Arbeitgeber müssen reagieren
Ebenso ist ihre Bereitschaft gesunken, sich über einen längeren Zeitraum von der Familie zu trennen: Nur noch 38 Prozent würden ein Pendlerdasein für den nächsten Karriereschritt auf sich nehmen, wenn es bedeutet, mehrere Tage im Hotel oder in einer Zweitwohnung zu logieren. 2012 waren es noch 45 Prozent, die sich mit solch einem Arrangement anfreunden konnten, weil die Entfernung zwischen Zuhause und Arbeitsplatz zu groß war, um sie täglich mit dem Auto oder der Bahn zu bewältigen. Und im Gegenzug eine verantwortungsvollere Aufgabe und ein Vergütungsplus lockten.
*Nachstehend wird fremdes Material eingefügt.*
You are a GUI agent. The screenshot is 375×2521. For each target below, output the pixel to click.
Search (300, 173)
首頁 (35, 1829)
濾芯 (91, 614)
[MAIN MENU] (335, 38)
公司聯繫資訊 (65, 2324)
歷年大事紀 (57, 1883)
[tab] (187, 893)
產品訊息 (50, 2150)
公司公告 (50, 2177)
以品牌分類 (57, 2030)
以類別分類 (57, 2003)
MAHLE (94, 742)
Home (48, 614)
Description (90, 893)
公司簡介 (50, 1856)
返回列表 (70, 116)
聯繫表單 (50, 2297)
Und so überrascht es kaum noch, dass auch ein Umzug ins Ausland seltener als noch vor einigen Jahren als Karrieresprungbrett betrachtet wird. Sinkt die Mobilitätsbereitschaft weiter, die sich schon heute quer durch alle Branchen, Altersklassen und Hierarchieebenen bemerkbar macht, "gehen Unternehmen über kurz oder lang die Talente aus", sagt Personalberaterin Stahl. Arbeitgeber müssen reagieren.